■ Task instructions
In the records below, change every "GUI agent" to "desktop assistant" and leave everything else as it is.

[Begin Material for the task]

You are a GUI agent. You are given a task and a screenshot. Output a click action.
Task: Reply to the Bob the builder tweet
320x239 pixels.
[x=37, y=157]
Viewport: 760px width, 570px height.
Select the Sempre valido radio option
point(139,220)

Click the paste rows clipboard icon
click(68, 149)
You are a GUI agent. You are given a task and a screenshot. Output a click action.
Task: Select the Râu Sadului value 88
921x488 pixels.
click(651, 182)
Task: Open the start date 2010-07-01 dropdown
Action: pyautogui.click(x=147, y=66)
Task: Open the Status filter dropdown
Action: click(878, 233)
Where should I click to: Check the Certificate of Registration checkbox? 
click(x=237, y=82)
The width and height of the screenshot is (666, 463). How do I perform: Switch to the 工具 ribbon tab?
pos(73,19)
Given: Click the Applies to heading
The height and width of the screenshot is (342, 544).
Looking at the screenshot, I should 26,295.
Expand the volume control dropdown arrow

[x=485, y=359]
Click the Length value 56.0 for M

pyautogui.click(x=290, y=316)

[End Material for the task]

■ Correct output
You are a desktop assistant. You are given a task and a screenshot. Output a click action.
Task: Reply to the Bob the builder tweet
320x239 pixels.
[x=37, y=157]
Viewport: 760px width, 570px height.
Select the Sempre valido radio option
point(139,220)

Click the paste rows clipboard icon
click(68, 149)
You are a desktop assistant. You are given a task and a screenshot. Output a click action.
Task: Select the Râu Sadului value 88
921x488 pixels.
click(651, 182)
Task: Open the start date 2010-07-01 dropdown
Action: pyautogui.click(x=147, y=66)
Task: Open the Status filter dropdown
Action: click(878, 233)
Where should I click to: Check the Certificate of Registration checkbox? 
click(x=237, y=82)
The width and height of the screenshot is (666, 463). How do I perform: Switch to the 工具 ribbon tab?
pos(73,19)
Given: Click the Applies to heading
The height and width of the screenshot is (342, 544).
Looking at the screenshot, I should 26,295.
Expand the volume control dropdown arrow

[x=485, y=359]
Click the Length value 56.0 for M

pyautogui.click(x=290, y=316)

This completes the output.